## What this exercise asks
**a)** Retype the passage on Paryushana below, word for word, from "During the eight-day" up to and including "24th Tirthankar Mahavira.".
**b)** Continue the text about the Jain festival of Paryushana from its last sentence.

Das Lakshana or Paryushana is the most important annual holy event for Jains and is usually celebrated in August or September in Hindi calendar (indian calendar) Bhadrapad Month's Shukla Paksha. Jains increase their level of spiritual intensity often using fasting and prayer/meditation to help. The five main vows are emphasized during this time. There are no set rules, and followers are encouraged to practice according to their ability and desires.

Normally, Digambaras refer it as Das Lakshana Dharma while Śvētāmbaras refer to it as Paryushana ("abiding" or "coming together"). The duration of Paryushana is for 8 days for Śvētāmbara Jains and 10 days for Jains belonging to the Digambara sect. The festival ends with the celebration of Samvatsari or Kshamavani (forgiveness day).

Meaning 
Paryushana means "abiding and coming together". It is a time when the Jains take on vows of study and fasting.

Observances 

The Digambara Jains recite the ten chapters of the sacred Jain text, Tattvartha Sutra on ten days of fasting. The sixth day of the festival is celebrated as  Sugandh Dashami by the Digambar Community. Digambaras celebrate Ananta Chaturdashi on which a special worship is done. Many towns have a procession leading to the main Jain temple. Ananta Chaturdashi marks the day when Lord Vasupujya, the 12th Jain Tirthankar, attained Moksha (nirvana).

At the conclusion of the festival, followers request forgiveness from others for any offenses committed during the last year. Forgiveness is asked by saying Micchami Dukkadam or Uttam Kshama to others, which means, "If I have offended you in any way, knowingly or unknowingly, in thought, word or action, then I seek your forgiveness."

During the eight-day festival, the Śvētāmbara Murtipujakas recite the Kalpa Sūtra, which includes a recitation of the section on the birth of Mahavira on the fifth day. Some Śvētāmbara Sthānakavāsīs recite the Antagada Sutra, which details the life of 90 great men and women who attained moksha during the eras of the 22nd Tirthankar Neminatha and 24th Tirthankar Mahavira.

Fasting 

During Paryushana, Jains observe a fast. The span of the fast can last from a day to 30 days or even more. In both Digambara and Shwetambara, śrāvakas (laypersons) do a fast by having boiled water only which can be consumed between sunrise and sunset.

Requesting forgiveness 

At the conclusion of the festival, śrāvakas request each other for forgiveness for all offenses committed during the last year. This occurs on the Paryusha day for Śvētāmbaras and on the Prathama (first day) of the month of Ashvin Krashna for Digambaras. Forgiveness is asked by saying Micchami Dukkadam or Uttam Kshama to each other. It means "If I have caused you offence in any way, knowingly or unknowingly, in thought word or deed, then I seek your forgiveness".

Dashlakshana Dharma 

Das-Dharma (ten righteous virtues) are mentioned in the Jain text, Tattvartha Sutra.

## Dataset content
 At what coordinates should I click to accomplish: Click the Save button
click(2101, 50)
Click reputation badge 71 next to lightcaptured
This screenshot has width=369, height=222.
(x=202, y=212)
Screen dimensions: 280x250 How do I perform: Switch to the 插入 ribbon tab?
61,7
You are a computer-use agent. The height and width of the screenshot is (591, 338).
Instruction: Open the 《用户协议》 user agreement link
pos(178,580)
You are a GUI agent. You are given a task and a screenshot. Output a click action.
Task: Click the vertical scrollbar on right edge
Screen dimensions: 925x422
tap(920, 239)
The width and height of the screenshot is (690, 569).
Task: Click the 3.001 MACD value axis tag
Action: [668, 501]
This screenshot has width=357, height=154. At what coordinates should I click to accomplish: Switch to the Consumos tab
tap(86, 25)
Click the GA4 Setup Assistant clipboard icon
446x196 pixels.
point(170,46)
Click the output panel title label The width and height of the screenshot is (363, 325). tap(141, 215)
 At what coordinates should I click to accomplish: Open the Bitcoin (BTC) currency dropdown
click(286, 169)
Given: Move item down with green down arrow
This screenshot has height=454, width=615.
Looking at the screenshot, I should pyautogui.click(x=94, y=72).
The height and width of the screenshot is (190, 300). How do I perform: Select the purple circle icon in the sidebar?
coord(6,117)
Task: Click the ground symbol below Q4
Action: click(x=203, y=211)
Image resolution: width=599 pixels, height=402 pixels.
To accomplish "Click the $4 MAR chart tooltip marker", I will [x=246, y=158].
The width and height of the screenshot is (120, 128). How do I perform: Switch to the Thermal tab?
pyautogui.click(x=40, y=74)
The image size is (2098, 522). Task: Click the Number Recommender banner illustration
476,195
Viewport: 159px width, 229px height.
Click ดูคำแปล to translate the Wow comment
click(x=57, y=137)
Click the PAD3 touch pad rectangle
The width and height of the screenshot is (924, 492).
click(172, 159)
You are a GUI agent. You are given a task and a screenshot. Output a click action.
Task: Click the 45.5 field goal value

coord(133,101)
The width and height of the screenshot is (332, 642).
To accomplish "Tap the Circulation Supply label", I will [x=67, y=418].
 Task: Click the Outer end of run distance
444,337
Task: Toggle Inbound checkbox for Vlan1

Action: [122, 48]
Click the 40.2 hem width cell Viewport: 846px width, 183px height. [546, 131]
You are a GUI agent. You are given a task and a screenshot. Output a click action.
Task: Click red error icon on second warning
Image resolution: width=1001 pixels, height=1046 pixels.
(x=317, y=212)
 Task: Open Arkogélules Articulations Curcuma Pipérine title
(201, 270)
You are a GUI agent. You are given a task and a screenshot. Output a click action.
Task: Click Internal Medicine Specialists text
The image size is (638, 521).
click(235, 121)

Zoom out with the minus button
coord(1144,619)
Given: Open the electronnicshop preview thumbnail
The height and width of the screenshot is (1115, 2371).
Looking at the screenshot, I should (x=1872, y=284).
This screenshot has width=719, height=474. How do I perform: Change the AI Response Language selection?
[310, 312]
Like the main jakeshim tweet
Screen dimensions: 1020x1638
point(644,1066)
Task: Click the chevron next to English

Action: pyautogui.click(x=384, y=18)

## Final answers
**a)**
During the eight-day festival, the Śvētāmbara Murtipujakas recite the Kalpa Sūtra, which includes a recitation of the section on the birth of Mahavira on the fifth day. Some Śvētāmbara Sthānakavāsīs recite the Antagada Sutra, which details the life of 90 great men and women who attained moksha during the eras of the 22nd Tirthankar Neminatha and 24th Tirthankar Mahavira.

**b)**
These are:
 Uttam Kshama (forbearance) - उत्तम क्षमा 
 Uttam Mardava (supreme modesty) - उत्तम मार्दव 
 Uttam Aarjava (straightforwardness) - उत्तम आर्जव 
 Uttam Shauch (purity) - उत्तम शौच
 Uttam Satya (truth) - उत्तम सत्य
 Uttam Sanyam (supreme restraint) - उत्तम संयम
 Uttam Tap (austerity) - उत्तम तप
 Uttam Tyaga (renunciation) - उत्तम त्याग
 Uttam Aakinchanya (non-attachment) and - उत्तम अकिंचन्य
 Uttam Brahmcharya (supreme celibacy) - उत्तम बह्मचर्य

In the full form, it is a 10-day vrata that comes every year. It may be undertaken during Shukla Panchami to Chaturdashi of Bhadrapada, Magh or Chaitra months. However it is common to do it during Bhadrapada.

The Das-dharmas are all prefixed by the word ‘Uttam’ (Supreme) to signify that they are practiced at the highest level by the Jain monks. The householder practises them to a lesser extent. It lasts over a period of ten days, each day being dedicated to one of the ten Dharmas.
In the sections below a) stands for the temporary point of view of modes and modification (vyavahar nay)
b) stands for the permanent point of view of underlying substance (nīshyānay).

Forgiveness (Uttam Kshama) : उत्तम क्षमा 

a) We forgive those who have wronged us and seek forgiveness from those we have wronged. Forgiveness is sought not just from human colleagues, but from all living beings ranging from one sensed to five sensed. If we do not forgive or seek forgiveness but instead harbor resentment, we bring misery and unhappiness on ourselves and in the process shatter our peace of mind and make enemies. Forgiving and seeking forgiveness oils the wheel of life allowing us to live in harmony with our fellow beings. It also attracts meritorious karma.

b) Forgiveness here is directed to oneself. The soul, in a state of mistaken identity or false belief, assumes that it consists of the body, the karmas and the emotions – likes, dislikes, anger, pride etc. As a result of this incorrect belief, it inflicts pain upon itself and is thus the cause of its own misery. Nischay Kshama Dharma teaches the soul to correctly identify itself by encouraging it to contemplate in its true nature and hence achieve the state of right Belief (Samyak Darshan). It is only by achieving Samyak Darshan that the soul ceases to inflict pain on itself and attains supreme happiness.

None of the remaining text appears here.